**PROBLEM DETAILS**
What you should give back is a precise copy of the lines below from the one containing "Select the brush tool in bottom toolbar" through the one containing "Image resolution: width=720", with no pictures.

━━━━

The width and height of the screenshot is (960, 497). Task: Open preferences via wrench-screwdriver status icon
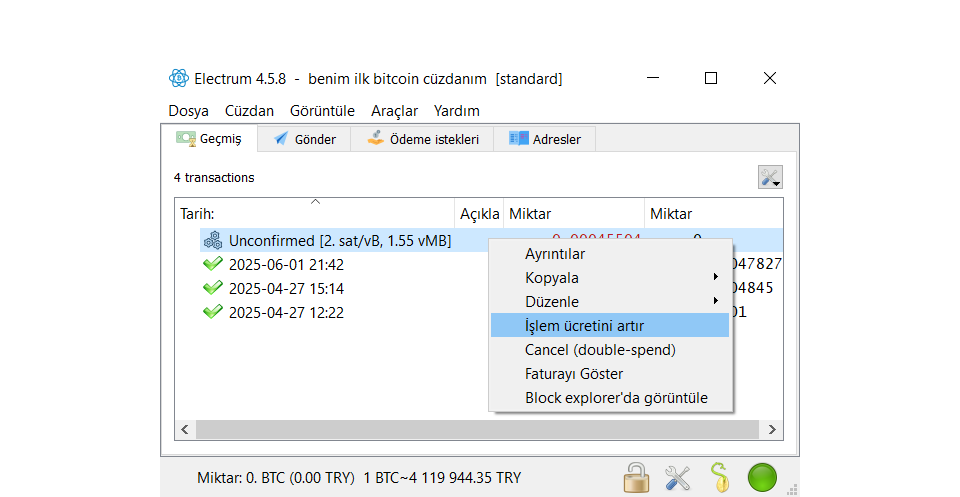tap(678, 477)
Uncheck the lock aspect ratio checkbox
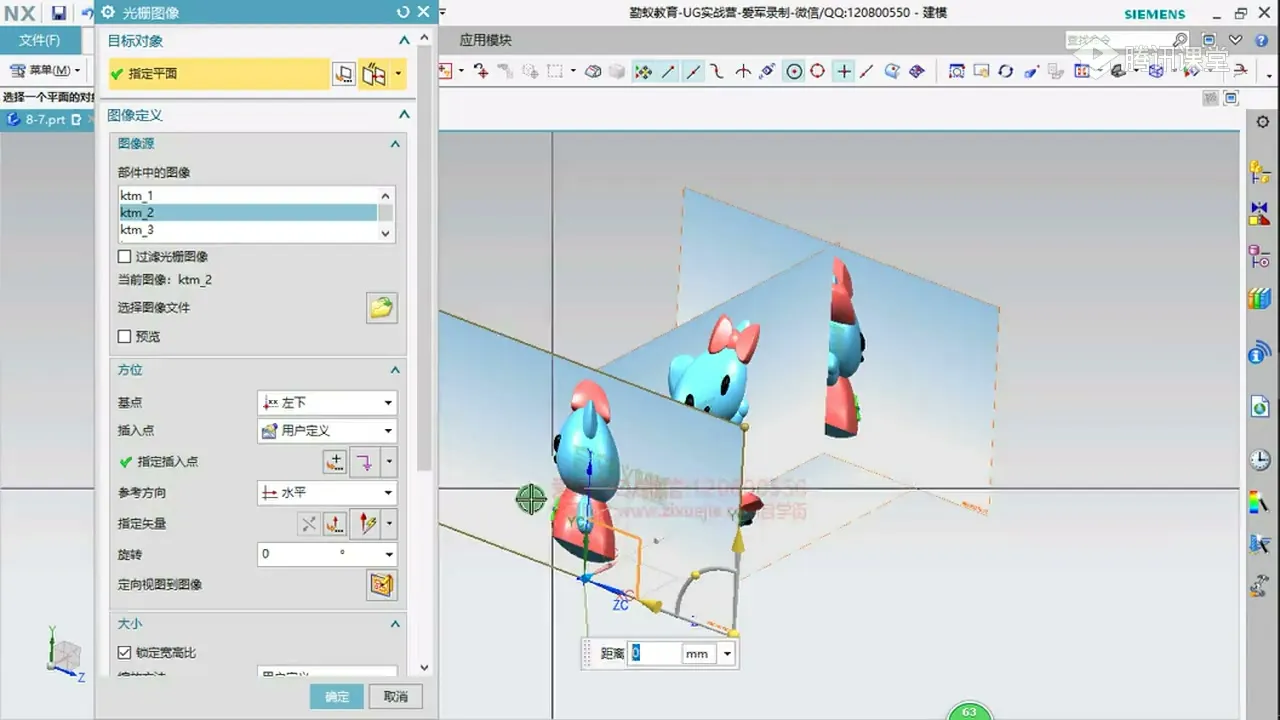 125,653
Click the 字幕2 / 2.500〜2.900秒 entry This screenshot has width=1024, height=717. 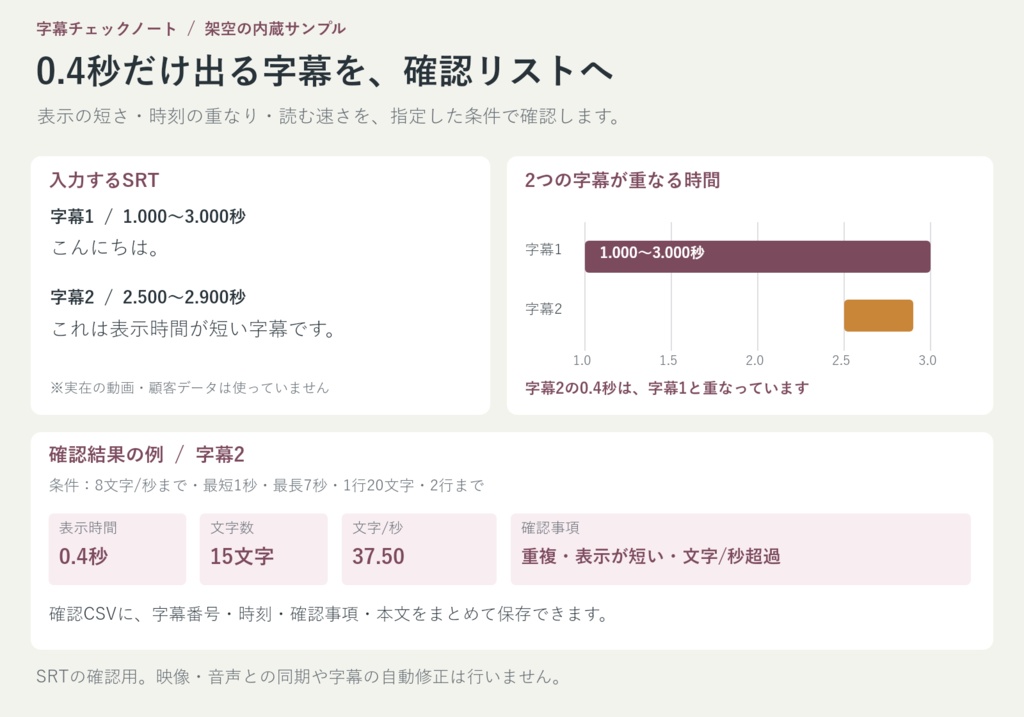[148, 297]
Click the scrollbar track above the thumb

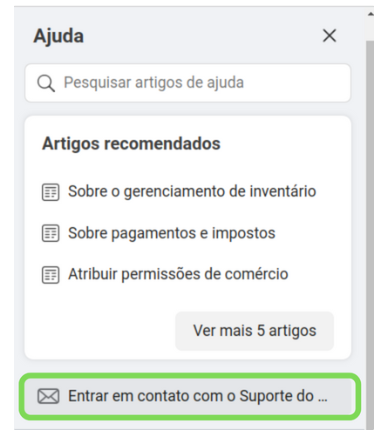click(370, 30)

━━━━

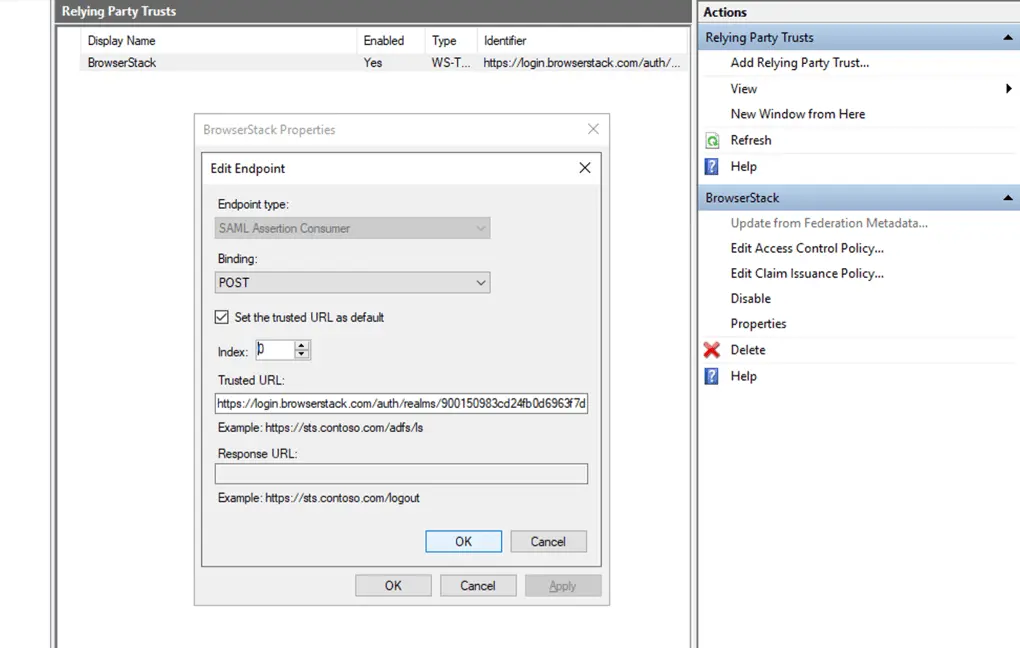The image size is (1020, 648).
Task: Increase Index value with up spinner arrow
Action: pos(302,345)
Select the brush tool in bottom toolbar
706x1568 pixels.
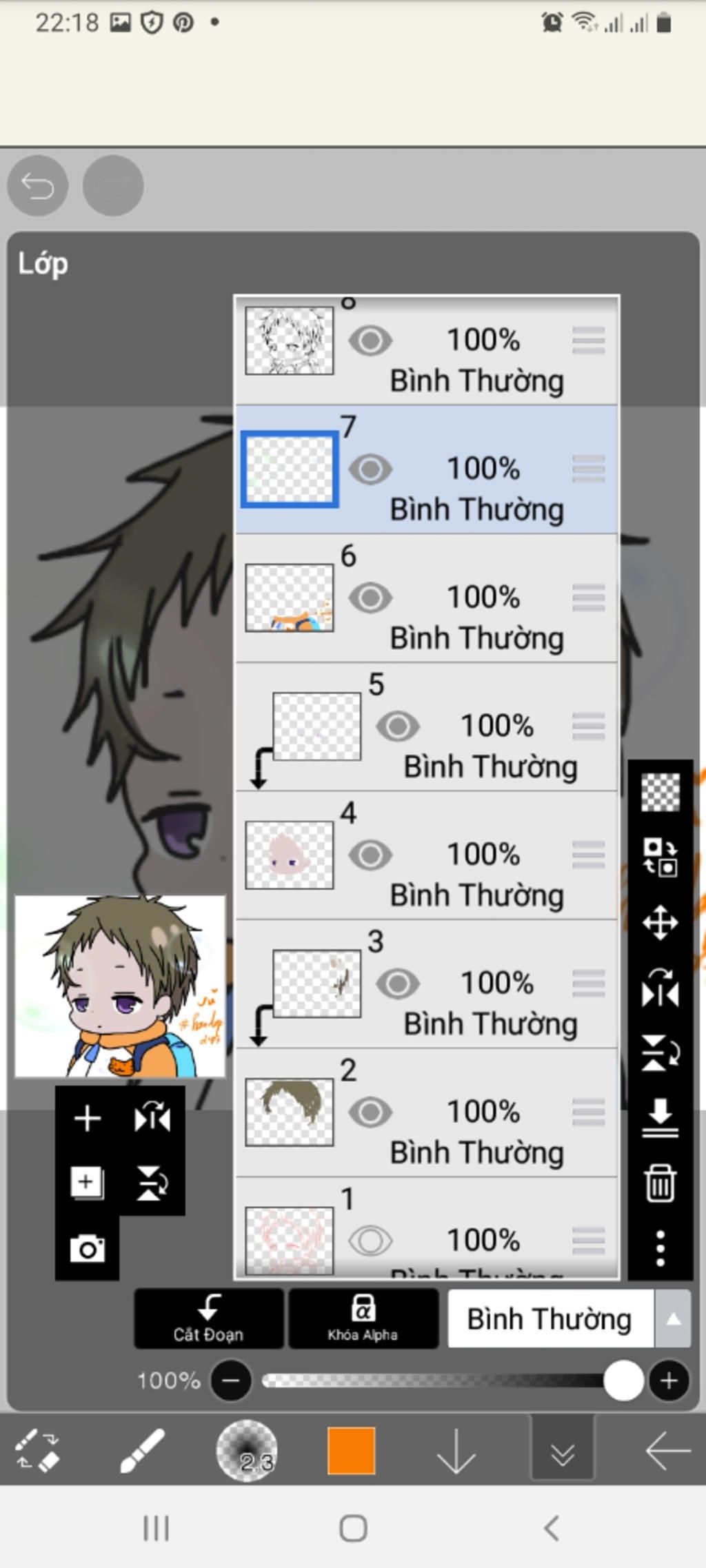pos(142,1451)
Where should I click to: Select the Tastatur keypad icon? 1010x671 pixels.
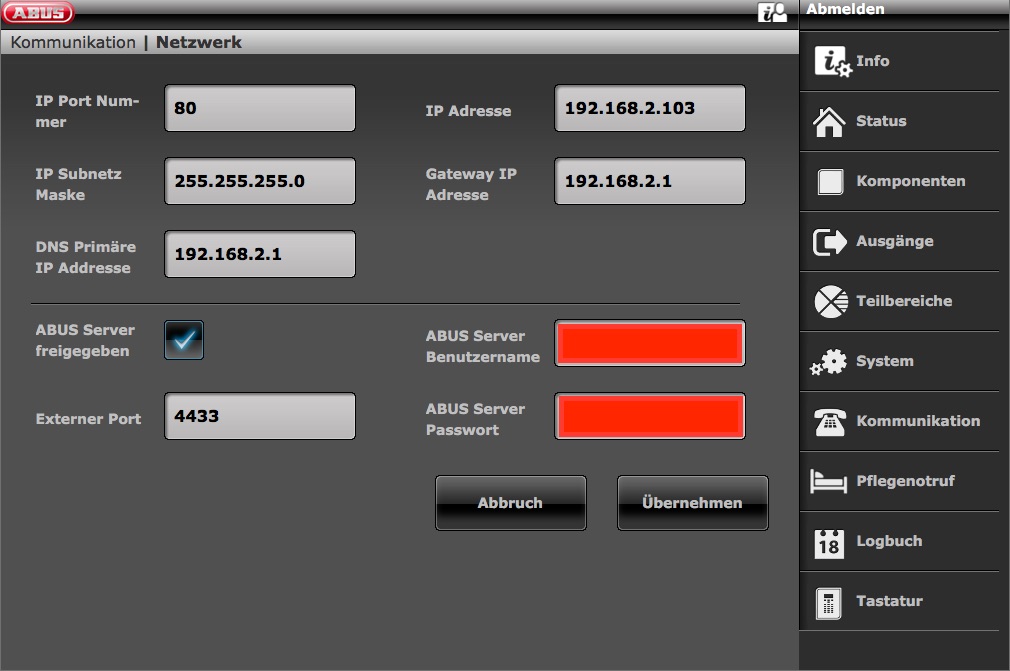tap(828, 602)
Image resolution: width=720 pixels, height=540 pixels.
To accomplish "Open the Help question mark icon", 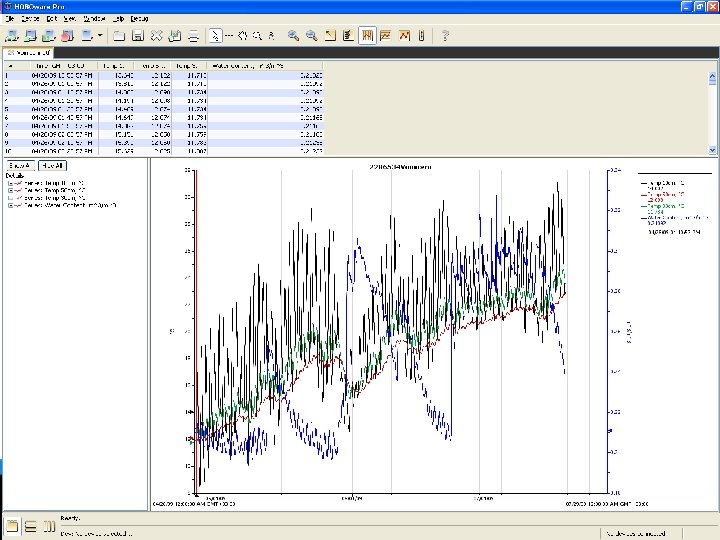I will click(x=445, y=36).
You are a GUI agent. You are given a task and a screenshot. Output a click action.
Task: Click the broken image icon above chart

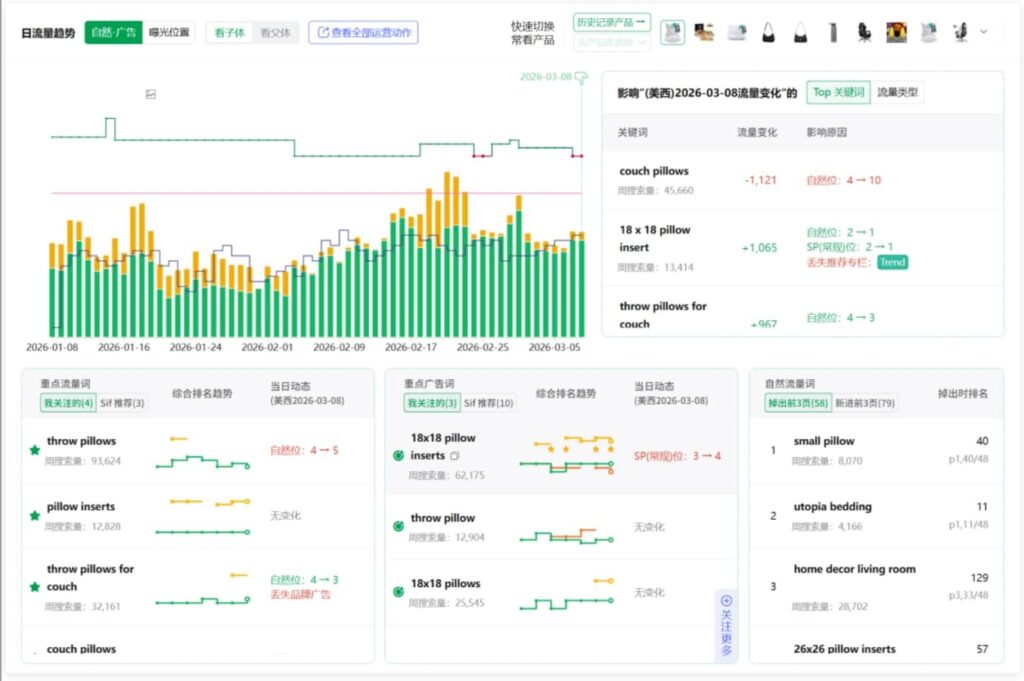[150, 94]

━━━━

**ANSWER BELOW**
Select the brush tool in bottom toolbar
706x1568 pixels.
pos(142,1451)
Where should I click to: Select the Tastatur keypad icon? 1010x671 pixels.
tap(828, 602)
Image resolution: width=720 pixels, height=540 pixels.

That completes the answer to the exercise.